Obwohl MJC Trier auf einige Leistungsträger verzichten musste, ging die Lambsheimer Trainerin auf Nummer sicher, begann mit einer starken ersten Fünf. „Wir haben supergut angefangen, haben in der siebten Minute mit 14:0 geführt“, berichtete sie. Der Gegner sei erst mit den ersten Wechseln bei der Eintracht ins Spiel gekommen. Zwar wurde das Spiel der Hausherren durch diese vielen Wechsel zunehmend zerfahren, „aber wir waren nie in Gefahr“, sagte Fleissner-Thiessen.
Ballverluste meist wieder wettgemacht
Nicht gefallen haben der Trainerin die vielen unnötigen und ungewöhnlichen Ballverluste. Nach den Ursachen will sie noch im Videostudium des Spiels forschen. „An der guten Defense des Gegners lag es jedenfalls nicht“, betonte sie. Aber immerhin hätten ihre Spieler diese Ballverluste meistens gleich wieder gutgemacht. Ihr Team sei ehrgeizig genug, um sich selber über die vielen Fehler zu ärgern.
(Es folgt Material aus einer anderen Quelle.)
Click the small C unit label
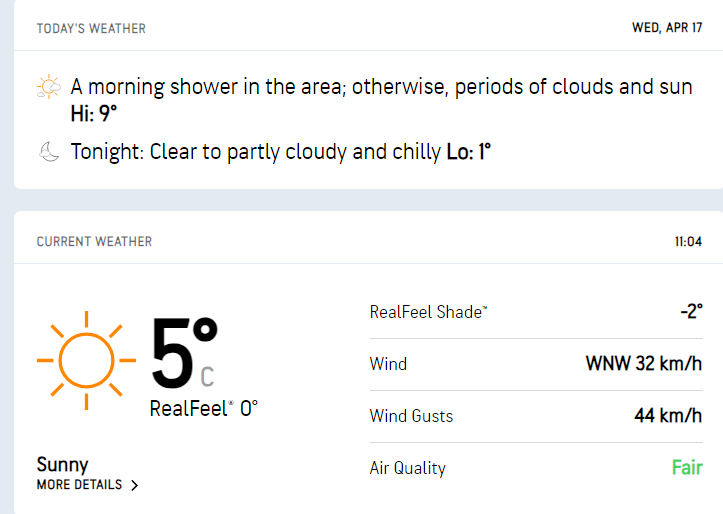 tap(207, 377)
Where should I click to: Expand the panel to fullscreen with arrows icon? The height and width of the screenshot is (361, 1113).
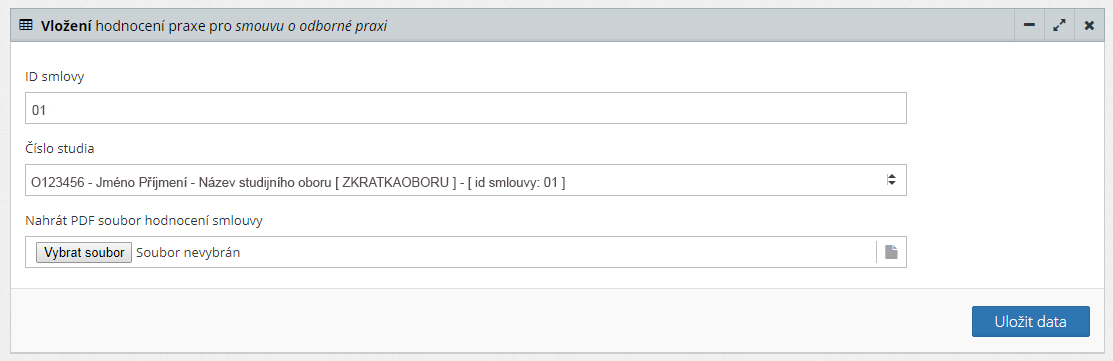(1059, 26)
Auch wenn (fast) alle Spieler punkteten, ragte einer dennoch mit mehr als einem Drittel der Gesamtausbeute heraus. Bertram Lind erzielte 27 Punkte, zweitbester Werfer war am Samstag Mirnes Islamovic (17). „Ich mag die Fokussierung rein auf die Punkte nicht“, verwies Fleissner-Thiessen darauf, dass es doch auch andere Statistiken wie Rebounds oder Steals gebe, die wichtig seien. „Ein Sieg ist immer eine Mannschaftsleistung“, betonte sie. Vorliegen habe sie diese Statistiken noch nicht, die Auswertung komme erst. Herausheben wollte sie daher auch keinen Spieler, denn auch das Defensivverhalten sei eher gleichmäßig gewesen. „Da war keiner überragend.“
„Tolle Truppe“ soll weiter oben mitmischen
Nach sechs Spieltagen ist Eintracht Lambsheim mit fünf Siegen weiter vorne in der Tabelle der RPS-Oberliga dabei. Die einzige Niederlage gegen ASC Theresianum Mainz ärgert die Trainerin immer noch ein bisschen, allerdings hatten die Mainzer als Regionalliga-Absteiger den sofortigen Wiederaufstieg frühzeitig als klares Saisonziel ausgegeben, präsentierten sich bisher sehr stark. Ansonsten halte sie die Oberliga für recht ausgeglichen. „Außer TuS Ensdorf und VT Zweibrücken kann wahrscheinlich jeder jeden schlagen,“ glaubt die erfahrene Basketballerin. Deswegen sei jeder Sieg wichtig. „Es bleibt spannend,“ ist Fleissner-Thiessen überzeugt. Sie möchte mit ihrer „tollen Truppe“ auf jeden Fall weiter oben mitmischen.